The Brits have their institutions that they carry on with for centuries – the monarchy, the Parliament, Shakespeare, fish&chips, etc. Some say that their adherence to tradition is what keeps those alive, I say yes, it is tradition, but combined with the will or at least the recognition that traditions need to be combined with a dose of novelty, and this is to the same extent as the consevative philosophy what maintains institutions alive over centuries. Sir Arthur Conan Doyle’s ‘Sherlock Holmes’ has become one of these traditions and it includes tens of variants of bringing them to screen. The latest on big screens (starring Robert Downey Jr.) and the BBC (another British institution on its own) series ‘Sherlock’ are I believe one more example. It’s probably the most daring version and an update of the Holmes stories to modern times, and it’s pretty good.

 

source http://www.imdb.com/title/tt1475582/

 

Let me say from the start that it took me time to get used and love this new incarnation of the detective on Baker Street. Fortunately the Israeli Cable TV broadcast the six series of the two first seasons one after the other, so I had not enough time to be discouraged by the first episodes, which I felt were too long and too complex for me to enjoy. I also perceived the adaptation to the 21st century realities to be rather inconsistent, with some of the feminine characters entering and disappearing the plot, and with Sherlock speaking way too fast and too smart for me to understand, not to speak about enjoying. But then, starting with the third episodes things started to come together in the story, and the appearance of this version of Moriarty really made the difference and built up the material of the second season. Andrew Scott’s Moriarty is a real treat, great acting and a typology that balances the triangle of him, Sherlock and dr.
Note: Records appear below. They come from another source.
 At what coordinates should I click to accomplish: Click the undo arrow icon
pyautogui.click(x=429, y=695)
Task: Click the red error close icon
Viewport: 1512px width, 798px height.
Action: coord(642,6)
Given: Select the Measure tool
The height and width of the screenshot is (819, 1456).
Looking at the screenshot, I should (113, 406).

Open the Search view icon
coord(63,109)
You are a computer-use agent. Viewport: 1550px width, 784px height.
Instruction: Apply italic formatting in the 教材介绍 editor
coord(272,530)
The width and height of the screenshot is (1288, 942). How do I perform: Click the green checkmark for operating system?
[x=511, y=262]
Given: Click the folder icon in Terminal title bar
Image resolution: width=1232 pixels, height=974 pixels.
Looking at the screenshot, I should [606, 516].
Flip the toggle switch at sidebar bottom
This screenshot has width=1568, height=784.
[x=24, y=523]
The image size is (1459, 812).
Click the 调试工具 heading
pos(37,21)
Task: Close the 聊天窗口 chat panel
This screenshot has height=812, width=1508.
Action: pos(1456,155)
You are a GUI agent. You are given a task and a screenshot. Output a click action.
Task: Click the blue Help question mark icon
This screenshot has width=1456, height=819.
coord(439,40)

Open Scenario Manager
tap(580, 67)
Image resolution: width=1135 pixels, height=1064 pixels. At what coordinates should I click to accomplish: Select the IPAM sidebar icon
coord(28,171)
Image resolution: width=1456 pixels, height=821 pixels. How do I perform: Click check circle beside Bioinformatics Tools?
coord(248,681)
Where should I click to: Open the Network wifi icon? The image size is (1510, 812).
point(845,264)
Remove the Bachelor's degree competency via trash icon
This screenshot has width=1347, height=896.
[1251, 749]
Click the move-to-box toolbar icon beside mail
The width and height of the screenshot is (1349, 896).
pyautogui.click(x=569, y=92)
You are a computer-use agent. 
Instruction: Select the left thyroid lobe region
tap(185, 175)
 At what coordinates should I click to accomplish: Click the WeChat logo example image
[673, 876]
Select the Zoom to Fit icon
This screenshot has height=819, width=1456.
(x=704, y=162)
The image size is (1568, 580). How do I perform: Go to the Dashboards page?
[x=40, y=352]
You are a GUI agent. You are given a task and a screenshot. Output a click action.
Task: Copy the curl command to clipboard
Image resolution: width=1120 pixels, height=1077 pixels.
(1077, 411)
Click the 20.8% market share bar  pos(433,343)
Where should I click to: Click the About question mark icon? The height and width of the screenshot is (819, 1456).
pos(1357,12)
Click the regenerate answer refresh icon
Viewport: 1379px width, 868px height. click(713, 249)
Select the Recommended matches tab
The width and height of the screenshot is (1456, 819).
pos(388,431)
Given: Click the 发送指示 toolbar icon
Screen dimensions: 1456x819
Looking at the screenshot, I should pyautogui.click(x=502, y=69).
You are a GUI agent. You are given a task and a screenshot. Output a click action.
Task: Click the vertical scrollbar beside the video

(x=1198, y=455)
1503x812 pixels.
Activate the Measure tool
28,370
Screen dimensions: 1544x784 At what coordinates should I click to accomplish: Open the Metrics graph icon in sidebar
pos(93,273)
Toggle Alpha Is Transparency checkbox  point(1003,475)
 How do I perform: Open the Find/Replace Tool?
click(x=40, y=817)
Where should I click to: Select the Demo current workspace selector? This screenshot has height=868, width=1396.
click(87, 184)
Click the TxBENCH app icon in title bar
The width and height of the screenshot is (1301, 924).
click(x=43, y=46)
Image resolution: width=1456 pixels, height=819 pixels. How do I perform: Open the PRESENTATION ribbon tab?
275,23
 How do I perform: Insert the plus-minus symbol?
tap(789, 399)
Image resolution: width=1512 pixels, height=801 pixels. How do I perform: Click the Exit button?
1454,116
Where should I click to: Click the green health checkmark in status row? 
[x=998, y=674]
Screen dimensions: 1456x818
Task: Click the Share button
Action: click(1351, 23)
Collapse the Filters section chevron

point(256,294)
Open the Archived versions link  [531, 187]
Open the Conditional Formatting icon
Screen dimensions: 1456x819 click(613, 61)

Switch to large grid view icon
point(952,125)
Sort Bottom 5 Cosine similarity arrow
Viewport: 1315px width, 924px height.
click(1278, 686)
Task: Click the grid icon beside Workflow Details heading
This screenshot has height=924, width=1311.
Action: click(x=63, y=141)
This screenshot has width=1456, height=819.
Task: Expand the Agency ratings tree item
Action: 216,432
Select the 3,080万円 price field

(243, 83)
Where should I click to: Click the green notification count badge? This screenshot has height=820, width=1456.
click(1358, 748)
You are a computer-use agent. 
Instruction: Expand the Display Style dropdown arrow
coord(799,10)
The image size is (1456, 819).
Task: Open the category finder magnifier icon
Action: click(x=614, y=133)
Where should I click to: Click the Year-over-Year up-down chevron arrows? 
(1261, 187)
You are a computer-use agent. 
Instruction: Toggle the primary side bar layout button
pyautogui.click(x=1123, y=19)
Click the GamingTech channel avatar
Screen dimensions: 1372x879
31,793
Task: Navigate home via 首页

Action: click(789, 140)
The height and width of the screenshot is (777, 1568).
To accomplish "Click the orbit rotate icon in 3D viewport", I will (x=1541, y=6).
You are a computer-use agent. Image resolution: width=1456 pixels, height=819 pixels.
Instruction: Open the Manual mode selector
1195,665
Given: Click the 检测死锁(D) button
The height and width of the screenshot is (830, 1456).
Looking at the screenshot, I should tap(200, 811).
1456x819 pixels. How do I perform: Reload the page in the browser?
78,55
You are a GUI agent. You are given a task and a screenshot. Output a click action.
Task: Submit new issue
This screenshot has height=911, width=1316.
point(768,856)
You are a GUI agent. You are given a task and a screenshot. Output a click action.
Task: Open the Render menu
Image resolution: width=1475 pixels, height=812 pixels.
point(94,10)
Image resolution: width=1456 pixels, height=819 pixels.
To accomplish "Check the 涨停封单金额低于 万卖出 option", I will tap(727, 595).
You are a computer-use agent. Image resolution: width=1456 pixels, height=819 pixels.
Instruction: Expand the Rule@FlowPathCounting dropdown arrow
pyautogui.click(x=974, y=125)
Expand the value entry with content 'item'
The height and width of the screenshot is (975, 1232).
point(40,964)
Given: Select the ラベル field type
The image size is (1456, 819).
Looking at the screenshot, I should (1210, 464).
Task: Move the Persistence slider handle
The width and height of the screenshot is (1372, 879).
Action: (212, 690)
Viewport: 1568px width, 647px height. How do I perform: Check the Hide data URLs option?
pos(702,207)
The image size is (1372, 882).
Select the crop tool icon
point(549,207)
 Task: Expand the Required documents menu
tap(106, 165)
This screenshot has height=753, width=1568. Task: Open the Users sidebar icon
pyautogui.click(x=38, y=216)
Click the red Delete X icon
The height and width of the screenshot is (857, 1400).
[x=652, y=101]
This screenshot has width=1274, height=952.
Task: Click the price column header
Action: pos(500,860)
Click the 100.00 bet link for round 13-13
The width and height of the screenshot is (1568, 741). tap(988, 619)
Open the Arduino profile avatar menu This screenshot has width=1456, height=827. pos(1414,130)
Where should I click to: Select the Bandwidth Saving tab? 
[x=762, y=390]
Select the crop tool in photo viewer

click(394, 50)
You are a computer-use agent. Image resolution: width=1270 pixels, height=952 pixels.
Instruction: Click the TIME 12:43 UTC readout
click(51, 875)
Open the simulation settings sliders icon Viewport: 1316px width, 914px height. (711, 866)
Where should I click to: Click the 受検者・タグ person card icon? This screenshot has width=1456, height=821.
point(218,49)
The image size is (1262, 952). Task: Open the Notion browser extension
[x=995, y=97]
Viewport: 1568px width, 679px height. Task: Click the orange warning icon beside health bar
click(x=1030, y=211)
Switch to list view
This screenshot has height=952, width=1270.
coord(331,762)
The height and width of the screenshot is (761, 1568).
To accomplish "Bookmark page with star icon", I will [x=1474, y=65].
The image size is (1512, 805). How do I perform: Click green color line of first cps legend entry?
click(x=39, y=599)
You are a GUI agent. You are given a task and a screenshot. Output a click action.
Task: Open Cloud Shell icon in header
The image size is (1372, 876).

Watson.

 

(video source TVpotatoes)

 

Benedict Cumberbatch as Sherlock Holmes and Martin Freeman as doctor Watson are fine actor selections for the two characters, which you would expect from any good quality BBC series. What is less expected are the perspectives we get about the two characters relocated in the London of the beginning of the third millennium. Sherlock is a mind too smart for his human peers, and a poor communicator, so poor that it lets us wonder if he really has human feelings or rather belongs to the Mr. Data category. The last episode in the second season provides at least a partial answer. Dr. Watson is nothing less than a medical officer traumatized by what he witnessed in the Afghan war, but a short documentation revealed to me that the original character of Conan Doyle has a similar background, which shows that history had its own loops during the last 150 years. The script is a little bit hesitant on what to do with his character, he does take a more important role than in the novels, but this role seems to go to different directions in different episodes. Sherlock’s brother character keeps a dose of mystery which can be used in the coming season.

 

(video source BBCWorldwide)

 

Yes, there will be a next season, as the producers announced and after the last and great season finale of the second one I am looking forward to it. I started as a doubter, I am now a converted. The Sherlock Holmes in this series may be using the most advanced technology of the century he lives (as the original character also did), but it’s the human dimensions, the characters and the relationship between themselves, and between themselves and the world around which make the film captivating. With most if not all American series failing us this year, and a couple which were atop the line being discontinued as they failed the American TV rating thresholds, thanks to the BBC for coming to rescue and saving the season.